◆ **Directions**
Produce a copy of every line in the records that holds the string "computer".

◆ **Records for this exercise**
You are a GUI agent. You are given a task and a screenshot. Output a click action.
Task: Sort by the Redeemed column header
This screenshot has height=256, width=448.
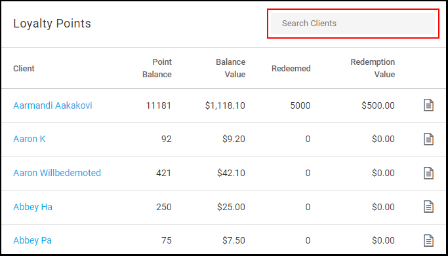pyautogui.click(x=291, y=68)
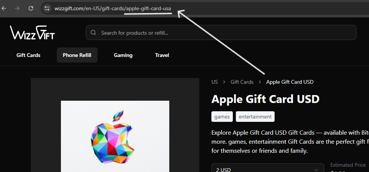Image resolution: width=369 pixels, height=172 pixels.
Task: Open site information icon in address bar
Action: pos(47,9)
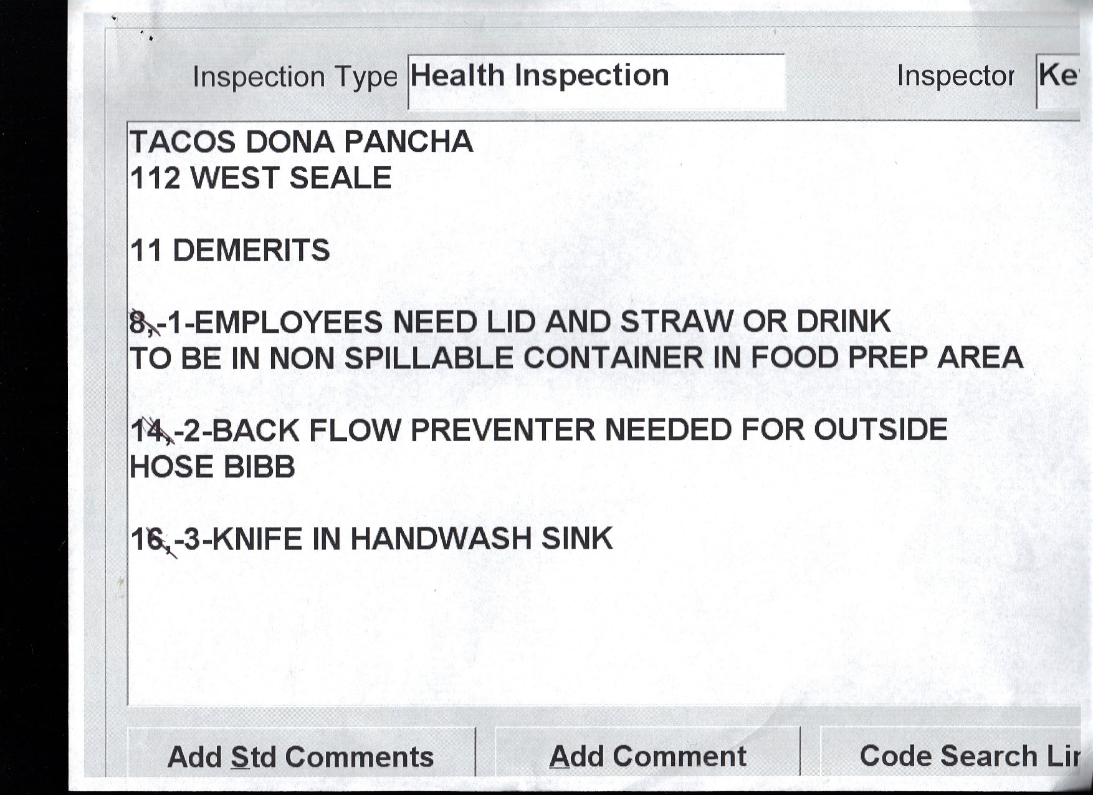The image size is (1093, 795).
Task: Focus the Inspection Type field showing Health Inspection
Action: pyautogui.click(x=596, y=81)
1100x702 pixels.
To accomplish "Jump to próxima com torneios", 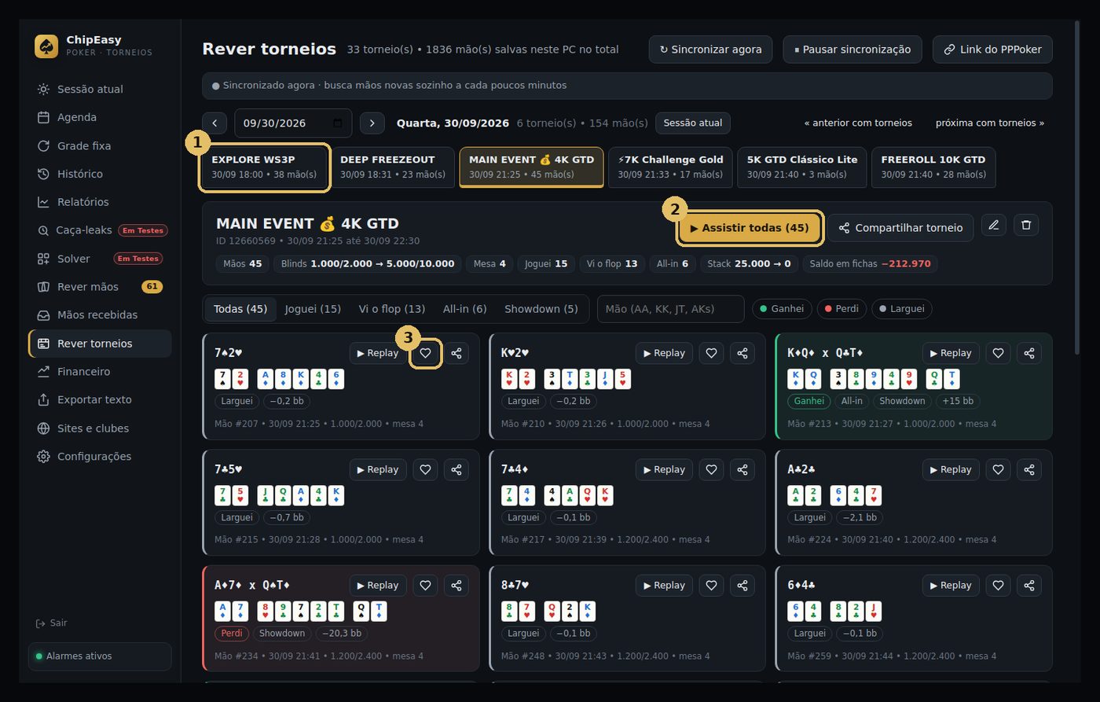I will (989, 123).
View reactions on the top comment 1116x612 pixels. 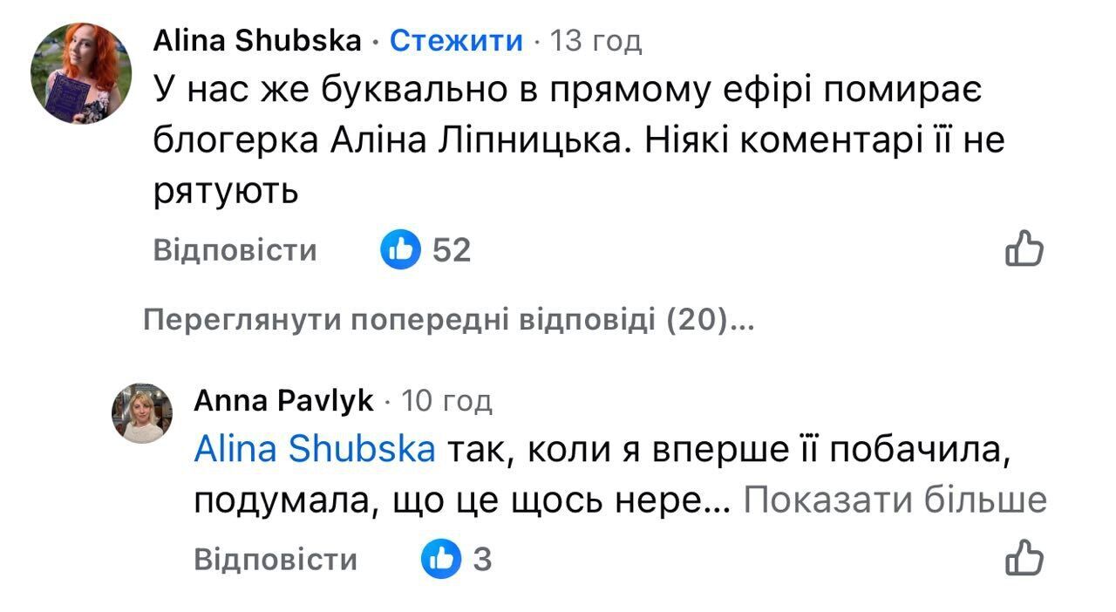[427, 250]
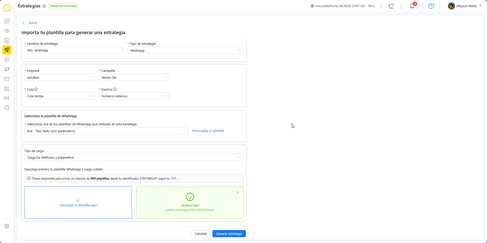Open the mail icon in sidebar
The height and width of the screenshot is (243, 487).
(x=7, y=79)
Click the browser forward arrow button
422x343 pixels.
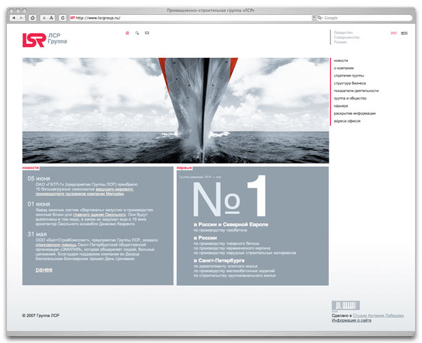click(20, 17)
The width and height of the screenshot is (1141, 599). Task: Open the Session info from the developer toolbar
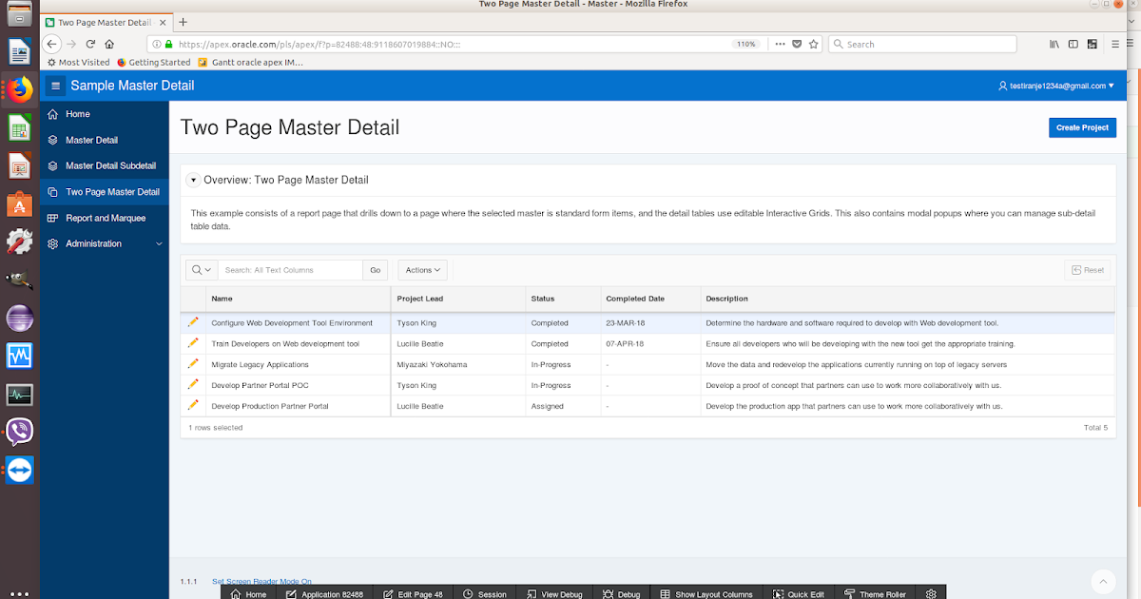(x=485, y=593)
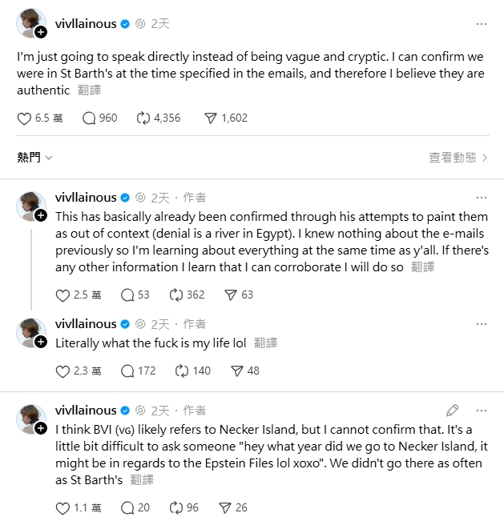Follow vivllainous via main post avatar plus
The image size is (504, 525).
tap(40, 33)
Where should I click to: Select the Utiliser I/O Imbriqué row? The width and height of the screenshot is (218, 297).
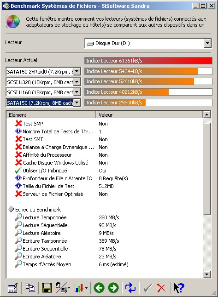105,171
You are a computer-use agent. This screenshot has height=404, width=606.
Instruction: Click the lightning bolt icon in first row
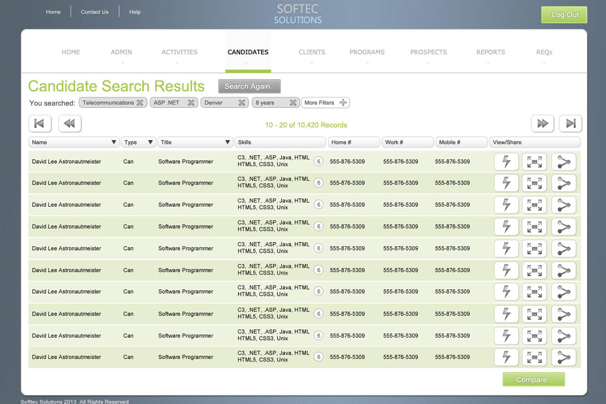(x=506, y=162)
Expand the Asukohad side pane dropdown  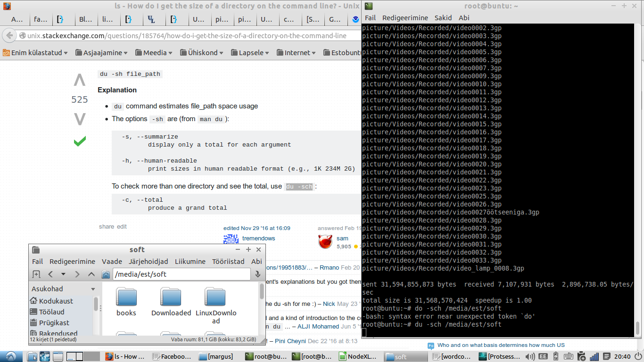[93, 289]
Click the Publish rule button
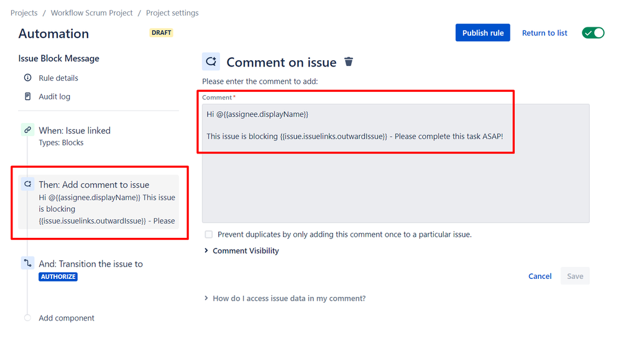621x351 pixels. click(482, 33)
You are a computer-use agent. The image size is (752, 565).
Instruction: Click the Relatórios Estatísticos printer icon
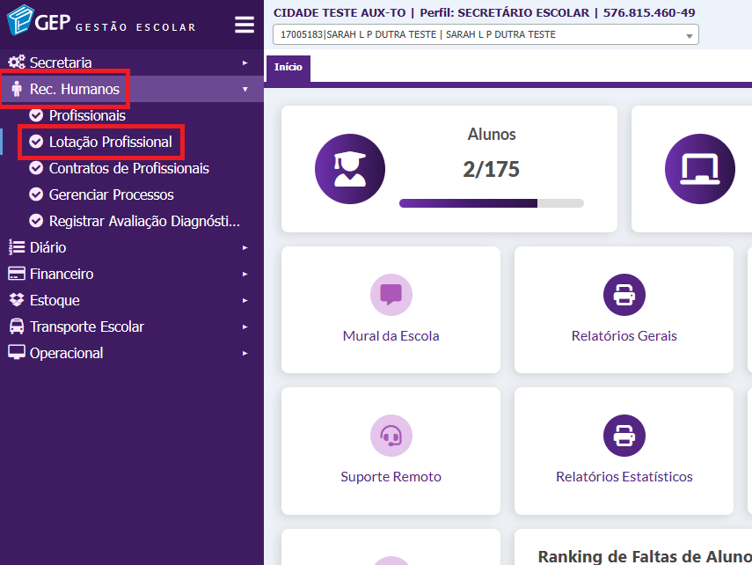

◆ **Answer space**
You are a computer-use agent. This screenshot has height=404, width=606.
You are a computer-use agent. The image size is (752, 565).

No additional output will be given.